Autofs consults the master map configuration file /etc/auto.master to determine which mount points are defined. It then starts an automount process with the appropriate parameters for each mount point. Each line in the master map defines a mount point and a separate map file that defines the file systems to be mounted under this mount point. For example, the /etc/auto.misc file might define mount points in the /misc directory; this relationship would be defined in the /etc/auto.master file.

Each entry in auto.master has three fields. The first field is the mount point. The second field is the location of the map file, and the third field is optional. The third field can contain information such as a timeout value.

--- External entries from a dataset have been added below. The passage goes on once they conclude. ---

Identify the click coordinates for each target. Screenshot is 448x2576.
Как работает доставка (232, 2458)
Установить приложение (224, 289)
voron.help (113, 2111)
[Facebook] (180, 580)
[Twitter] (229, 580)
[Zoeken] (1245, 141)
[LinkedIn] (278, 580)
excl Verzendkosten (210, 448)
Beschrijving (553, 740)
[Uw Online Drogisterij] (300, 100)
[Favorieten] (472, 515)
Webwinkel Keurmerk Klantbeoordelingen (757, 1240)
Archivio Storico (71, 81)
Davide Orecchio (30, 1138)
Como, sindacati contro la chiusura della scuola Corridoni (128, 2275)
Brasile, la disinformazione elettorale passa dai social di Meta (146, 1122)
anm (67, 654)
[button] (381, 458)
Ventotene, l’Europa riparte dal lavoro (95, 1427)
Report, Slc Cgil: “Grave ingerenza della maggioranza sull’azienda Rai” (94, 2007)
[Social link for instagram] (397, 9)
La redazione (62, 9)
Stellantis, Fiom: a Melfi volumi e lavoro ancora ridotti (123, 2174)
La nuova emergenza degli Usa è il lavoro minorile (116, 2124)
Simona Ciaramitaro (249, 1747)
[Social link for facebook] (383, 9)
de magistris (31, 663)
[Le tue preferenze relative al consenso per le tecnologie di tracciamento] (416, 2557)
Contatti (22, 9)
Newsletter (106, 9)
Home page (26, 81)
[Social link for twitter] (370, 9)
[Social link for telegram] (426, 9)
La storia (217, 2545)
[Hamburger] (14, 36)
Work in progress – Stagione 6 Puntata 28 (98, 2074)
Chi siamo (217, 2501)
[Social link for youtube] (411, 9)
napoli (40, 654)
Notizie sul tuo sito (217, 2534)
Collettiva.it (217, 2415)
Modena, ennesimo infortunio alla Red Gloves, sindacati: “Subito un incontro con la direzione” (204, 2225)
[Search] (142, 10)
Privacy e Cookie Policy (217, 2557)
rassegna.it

For example, to mount the directory /proj52 on the remote machine penguin.example.net at the mount point /misc/myproject on your machine, add the following line to auto.master:

/misc /etc/auto.misc --timeout 60

Next, add the following line to /etc/auto.misc:

myproject -rw,soft,intr,rsize=8192,wsize=8192 penguin.example.net:/proj52

The first field in /etc/auto.misc is the name of the /misc subdirectory. This directory is created dynamically by automount. It should not actually exist on the client machine. The second field contains mount options such as rw for read and write access. The third field is the location of the NFS export including the hostname and directory.

The directory /misc must exist on the local file system. There should be no subdirectories in /misc on the local file system.

To start the autofs service, at a shell prompt, type the following command:

sudo service autofs restart

=================================
Note that "ghost" option in /etc/auto.master is required to show unmounted directories.

=================================
There is also some info from "RitterSport" in this thread about sharing files with CIFS (the Microsoft system), rather than NFS.